- _Text shown_:
BEGIN

The judicial authorities have denied Aboul-Fotouh’s petitions for medical release, pursuant to Article 486 of the Code of Criminal Procedure, and have even refused to transfer him to an outside hospital for testing and treatment at his own expense. They have further refused to evaluate Aboul-Fotouh’s health or to perform any oversight of his detention site. The callous treatment of Aboul-Fotouh, as well as that of the recently deceased Morsi, stands in glaring contrast to the exceptional healthcare received by former president Hosni Mubarak during his imprisonment; clearly exposing the politicized nature of medical neglect as a punishment, as well as the judiciary’s lack neutrality and independence from the executive.
The death of Morsi should have raised the alarm about the life-threatening, dire conditions suffered by the thousands held captive in Egypt’s overcrowded and under-maintained detention facilities, especially after rights organizations drew attention to the severity of Morsi’s condition a year ago. Instead, the phenomenon of medical neglect continues to grow, in violation of articles 18 and 56 of the Egyptian constitution and in violation of international human rights standards, as defined by the UN’s Standard Minimum Rules for the Treatment of Prisoners, known as the Nelson Mandela Rules. In Egypt, not only is citizens’ fundamental right to a fair trial routinely denied; once detained or imprisoned, their right to humane treatment, including healthcare, is also denied, regardless of the severity of their health conditions.

END

- _Data section_:
BEGIN

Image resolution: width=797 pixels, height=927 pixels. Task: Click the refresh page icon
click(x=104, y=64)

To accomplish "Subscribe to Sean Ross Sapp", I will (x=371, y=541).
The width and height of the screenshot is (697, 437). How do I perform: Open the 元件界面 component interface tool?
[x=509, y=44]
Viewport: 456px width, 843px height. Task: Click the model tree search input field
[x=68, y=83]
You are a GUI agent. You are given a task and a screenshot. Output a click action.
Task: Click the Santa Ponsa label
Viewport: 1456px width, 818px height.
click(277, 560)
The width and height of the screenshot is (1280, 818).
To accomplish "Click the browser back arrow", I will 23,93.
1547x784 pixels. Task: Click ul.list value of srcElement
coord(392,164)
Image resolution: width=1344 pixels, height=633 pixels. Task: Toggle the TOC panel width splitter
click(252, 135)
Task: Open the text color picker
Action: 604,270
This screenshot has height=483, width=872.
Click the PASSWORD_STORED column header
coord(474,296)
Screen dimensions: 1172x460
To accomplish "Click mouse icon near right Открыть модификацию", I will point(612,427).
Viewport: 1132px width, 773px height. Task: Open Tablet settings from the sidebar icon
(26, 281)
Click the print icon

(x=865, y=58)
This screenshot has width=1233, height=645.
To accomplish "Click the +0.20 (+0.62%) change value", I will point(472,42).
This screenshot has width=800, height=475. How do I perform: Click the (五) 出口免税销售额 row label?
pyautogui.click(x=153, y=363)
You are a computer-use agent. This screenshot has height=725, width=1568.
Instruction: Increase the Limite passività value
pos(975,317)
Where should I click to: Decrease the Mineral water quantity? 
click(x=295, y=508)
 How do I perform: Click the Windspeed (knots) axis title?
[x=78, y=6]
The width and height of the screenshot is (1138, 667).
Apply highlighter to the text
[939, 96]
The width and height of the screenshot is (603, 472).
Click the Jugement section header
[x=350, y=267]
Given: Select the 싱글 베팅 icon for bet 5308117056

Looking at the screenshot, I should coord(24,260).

END

- _Task description_:
Could you extract the whole passage above on medical neglect in Egypt's detention facilities, word for word?

- _Problem solution_:
The judicial authorities have denied Aboul-Fotouh’s petitions for medical release, pursuant to Article 486 of the Code of Criminal Procedure, and have even refused to transfer him to an outside hospital for testing and treatment at his own expense. They have further refused to evaluate Aboul-Fotouh’s health or to perform any oversight of his detention site. The callous treatment of Aboul-Fotouh, as well as that of the recently deceased Morsi, stands in glaring contrast to the exceptional healthcare received by former president Hosni Mubarak during his imprisonment; clearly exposing the politicized nature of medical neglect as a punishment, as well as the judiciary’s lack neutrality and independence from the executive.
The death of Morsi should have raised the alarm about the life-threatening, dire conditions suffered by the thousands held captive in Egypt’s overcrowded and under-maintained detention facilities, especially after rights organizations drew attention to the severity of Morsi’s condition a year ago. Instead, the phenomenon of medical neglect continues to grow, in violation of articles 18 and 56 of the Egyptian constitution and in violation of international human rights standards, as defined by the UN’s Standard Minimum Rules for the Treatment of Prisoners, known as the Nelson Mandela Rules. In Egypt, not only is citizens’ fundamental right to a fair trial routinely denied; once detained or imprisoned, their right to humane treatment, including healthcare, is also denied, regardless of the severity of their health conditions.